Abstract:
Objective To examine the iodine nutrition status among pregnant women in Yangpu district, so as to provide evidence for prevention of maternal iodine deficiency diseases.
Methods The iodine nutrition data of pregnant women in Yangpu district 2018 — 2023 were derived from the iodine deficiency disease monitoring and management platform of China center for disease control and prevention, and the iodized salt coverage, qualified rate of iodized salt, consumption rate of qualified iodized salt, salt iodine and urinary iodine were used to assess the iodine nutrition status among pregnant women.

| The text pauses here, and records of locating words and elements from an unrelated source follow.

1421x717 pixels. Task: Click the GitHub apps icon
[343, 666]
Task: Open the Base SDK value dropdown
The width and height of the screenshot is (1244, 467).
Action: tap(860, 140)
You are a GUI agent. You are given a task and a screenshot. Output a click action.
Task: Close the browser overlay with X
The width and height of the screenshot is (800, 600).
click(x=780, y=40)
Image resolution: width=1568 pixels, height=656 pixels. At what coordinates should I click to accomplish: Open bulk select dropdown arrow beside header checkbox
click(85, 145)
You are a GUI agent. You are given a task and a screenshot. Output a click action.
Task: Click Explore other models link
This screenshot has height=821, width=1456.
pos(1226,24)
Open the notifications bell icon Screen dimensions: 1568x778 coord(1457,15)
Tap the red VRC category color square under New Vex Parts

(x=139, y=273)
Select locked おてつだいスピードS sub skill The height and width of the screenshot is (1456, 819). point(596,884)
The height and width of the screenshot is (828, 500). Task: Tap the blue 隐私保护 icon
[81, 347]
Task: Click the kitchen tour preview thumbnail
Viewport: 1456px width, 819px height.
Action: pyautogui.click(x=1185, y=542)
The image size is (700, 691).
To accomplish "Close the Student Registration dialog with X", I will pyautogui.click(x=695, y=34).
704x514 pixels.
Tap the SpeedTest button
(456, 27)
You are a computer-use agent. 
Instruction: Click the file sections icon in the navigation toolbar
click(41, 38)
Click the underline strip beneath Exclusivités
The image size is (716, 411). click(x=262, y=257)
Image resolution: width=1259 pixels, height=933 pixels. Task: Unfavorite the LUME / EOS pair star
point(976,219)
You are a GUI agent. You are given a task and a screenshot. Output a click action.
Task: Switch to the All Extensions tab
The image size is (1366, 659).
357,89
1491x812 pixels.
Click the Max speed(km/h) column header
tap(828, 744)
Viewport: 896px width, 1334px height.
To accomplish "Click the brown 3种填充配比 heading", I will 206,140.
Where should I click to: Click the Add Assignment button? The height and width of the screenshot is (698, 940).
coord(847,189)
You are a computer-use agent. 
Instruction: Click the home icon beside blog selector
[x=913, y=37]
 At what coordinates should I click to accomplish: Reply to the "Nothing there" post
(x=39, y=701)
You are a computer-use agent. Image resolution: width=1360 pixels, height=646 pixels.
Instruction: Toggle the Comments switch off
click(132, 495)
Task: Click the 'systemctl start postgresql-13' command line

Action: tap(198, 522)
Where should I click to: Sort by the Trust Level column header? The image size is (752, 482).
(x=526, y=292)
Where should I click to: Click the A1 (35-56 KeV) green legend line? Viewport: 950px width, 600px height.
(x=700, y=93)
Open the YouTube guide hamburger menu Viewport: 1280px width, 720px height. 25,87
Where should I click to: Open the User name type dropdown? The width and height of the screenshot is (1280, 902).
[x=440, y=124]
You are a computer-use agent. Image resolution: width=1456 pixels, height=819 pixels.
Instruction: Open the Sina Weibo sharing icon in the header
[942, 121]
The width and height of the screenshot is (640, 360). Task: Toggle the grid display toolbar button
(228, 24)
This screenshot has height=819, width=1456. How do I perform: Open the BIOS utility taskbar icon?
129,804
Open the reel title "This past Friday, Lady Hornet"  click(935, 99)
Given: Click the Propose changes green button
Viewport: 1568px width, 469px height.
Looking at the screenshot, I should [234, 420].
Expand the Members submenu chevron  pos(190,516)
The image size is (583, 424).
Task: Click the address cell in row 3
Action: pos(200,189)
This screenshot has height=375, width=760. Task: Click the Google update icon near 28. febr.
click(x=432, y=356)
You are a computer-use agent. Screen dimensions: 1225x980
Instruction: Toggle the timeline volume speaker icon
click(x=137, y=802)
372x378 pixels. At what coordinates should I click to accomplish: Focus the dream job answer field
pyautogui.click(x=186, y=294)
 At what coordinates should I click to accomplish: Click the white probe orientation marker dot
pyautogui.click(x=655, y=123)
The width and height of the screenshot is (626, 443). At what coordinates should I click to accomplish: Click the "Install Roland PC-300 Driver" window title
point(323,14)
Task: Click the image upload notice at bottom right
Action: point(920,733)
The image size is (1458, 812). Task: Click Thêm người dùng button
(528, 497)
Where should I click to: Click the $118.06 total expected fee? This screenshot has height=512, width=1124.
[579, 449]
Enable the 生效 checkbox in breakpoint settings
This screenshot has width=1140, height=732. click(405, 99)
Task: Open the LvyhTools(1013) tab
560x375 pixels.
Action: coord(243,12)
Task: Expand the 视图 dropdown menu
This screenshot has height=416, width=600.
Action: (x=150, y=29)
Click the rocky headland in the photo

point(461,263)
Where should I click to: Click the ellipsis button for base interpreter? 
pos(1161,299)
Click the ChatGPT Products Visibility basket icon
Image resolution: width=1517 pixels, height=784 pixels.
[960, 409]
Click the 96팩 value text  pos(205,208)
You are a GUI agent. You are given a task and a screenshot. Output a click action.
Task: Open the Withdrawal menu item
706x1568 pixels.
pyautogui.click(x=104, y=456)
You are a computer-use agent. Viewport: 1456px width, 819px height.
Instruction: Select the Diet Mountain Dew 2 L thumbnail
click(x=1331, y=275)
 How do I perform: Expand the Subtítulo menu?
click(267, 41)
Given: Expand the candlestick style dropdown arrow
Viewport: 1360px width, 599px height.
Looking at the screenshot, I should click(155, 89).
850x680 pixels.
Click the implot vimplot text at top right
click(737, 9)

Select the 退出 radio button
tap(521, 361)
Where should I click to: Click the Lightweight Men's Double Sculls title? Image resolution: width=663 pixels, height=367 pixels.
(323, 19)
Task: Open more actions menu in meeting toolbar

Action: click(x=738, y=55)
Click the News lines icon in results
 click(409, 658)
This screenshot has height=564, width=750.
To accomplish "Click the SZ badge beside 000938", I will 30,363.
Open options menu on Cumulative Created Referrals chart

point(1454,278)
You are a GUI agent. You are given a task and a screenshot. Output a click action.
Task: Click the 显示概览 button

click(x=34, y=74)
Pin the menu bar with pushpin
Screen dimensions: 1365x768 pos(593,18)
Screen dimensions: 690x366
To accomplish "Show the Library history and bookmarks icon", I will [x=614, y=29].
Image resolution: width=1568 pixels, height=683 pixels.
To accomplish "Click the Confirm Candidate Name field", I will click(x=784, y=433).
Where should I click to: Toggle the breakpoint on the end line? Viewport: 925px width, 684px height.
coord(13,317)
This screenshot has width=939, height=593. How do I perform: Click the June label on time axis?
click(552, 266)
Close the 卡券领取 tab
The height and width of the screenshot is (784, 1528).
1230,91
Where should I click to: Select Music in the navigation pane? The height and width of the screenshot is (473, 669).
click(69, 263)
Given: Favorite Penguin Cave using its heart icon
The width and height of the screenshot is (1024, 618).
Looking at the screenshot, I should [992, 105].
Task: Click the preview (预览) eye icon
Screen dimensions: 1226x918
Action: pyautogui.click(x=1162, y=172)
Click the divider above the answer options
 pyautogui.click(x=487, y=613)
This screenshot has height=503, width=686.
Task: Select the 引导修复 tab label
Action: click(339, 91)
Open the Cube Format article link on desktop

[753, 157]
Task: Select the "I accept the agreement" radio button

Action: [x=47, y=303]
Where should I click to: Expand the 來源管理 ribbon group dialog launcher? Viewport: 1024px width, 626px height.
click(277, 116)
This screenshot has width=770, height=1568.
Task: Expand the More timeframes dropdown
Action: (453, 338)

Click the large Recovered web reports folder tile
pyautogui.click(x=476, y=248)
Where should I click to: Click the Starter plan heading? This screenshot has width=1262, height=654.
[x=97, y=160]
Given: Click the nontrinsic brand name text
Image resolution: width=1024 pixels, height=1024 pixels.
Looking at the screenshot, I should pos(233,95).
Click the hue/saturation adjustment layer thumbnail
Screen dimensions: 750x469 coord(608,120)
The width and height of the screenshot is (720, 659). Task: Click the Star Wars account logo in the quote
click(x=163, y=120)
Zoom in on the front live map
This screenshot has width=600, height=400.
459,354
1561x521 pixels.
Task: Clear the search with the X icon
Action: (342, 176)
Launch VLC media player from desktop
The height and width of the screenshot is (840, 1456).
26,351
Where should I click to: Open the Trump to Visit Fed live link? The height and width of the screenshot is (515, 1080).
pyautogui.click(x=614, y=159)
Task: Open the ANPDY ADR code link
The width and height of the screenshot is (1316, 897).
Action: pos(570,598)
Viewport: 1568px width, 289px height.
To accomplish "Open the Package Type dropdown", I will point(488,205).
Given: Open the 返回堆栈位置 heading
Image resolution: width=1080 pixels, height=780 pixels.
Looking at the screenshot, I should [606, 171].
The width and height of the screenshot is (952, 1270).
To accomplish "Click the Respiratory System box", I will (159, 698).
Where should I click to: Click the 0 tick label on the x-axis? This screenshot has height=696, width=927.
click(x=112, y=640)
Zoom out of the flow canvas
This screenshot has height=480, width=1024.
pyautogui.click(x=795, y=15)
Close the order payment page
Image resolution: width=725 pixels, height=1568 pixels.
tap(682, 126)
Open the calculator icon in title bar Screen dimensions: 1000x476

Results A total of 850 pregnant women were involved in this study. The iodine supplement rate among pregnant women was 80.35%, and the salt iodine median was 24.20 (0.00, 28.30) mg/kg. The coverage rate of iodized salt was 60.82%, the qualified iodized salt rate was 90.91%, and the consumption rate of qualified iodized salt was 55.29%. The median salt iodine, iodized salt coverage rate, qualified iodized salt rate, and qualified iodized salt consumption rate among pregnant women in various years were statistically significant differences (P < 0.05). Iodized salt coverage rate showed a downward trend and uniodized salt coverage rate showed an upward trend (P < 0.05). The rates of qualified iodized salt consumption were different among various age group pregnant women, and showing a significant downward trend ( \chi _\mathrmtrend^2 = 8.924, P < 0.05). There was no difference in median salt iodine, iodized salt coverage rate, qualified iodized salt rate, and qualified iodized salt consumption rate among various stages of pregnant women (P > 0.05). The M (P25, P75) of urinary iodine concentration was 136.00 (87.70, 216.00) μg/L. The median level of urinary iodine and the distribution of urinary iodine among pregnant women were significantly different in various years (H = 25.406, χ2 = 41.851, P < 0.05). There was no difference in the median level and distribution of urinary iodine in various age groups and different stages of pregnancy (P > 0.05). There was no significant correlation between salt iodine content and urine iodine content in pregnant women (P > 0.05).
Conclusion The coverage rate of iodized salt and the consumption rate of qualified iodized salt among pregnant women in Yangpu district is low, and the median urinary iodine level is not appropriate. It is suggested that the prevention and control strategy of salt iodization should be sustained, health education focusing on pregnant women should be improved, so as to guide scientific iodine intake during pregnancy.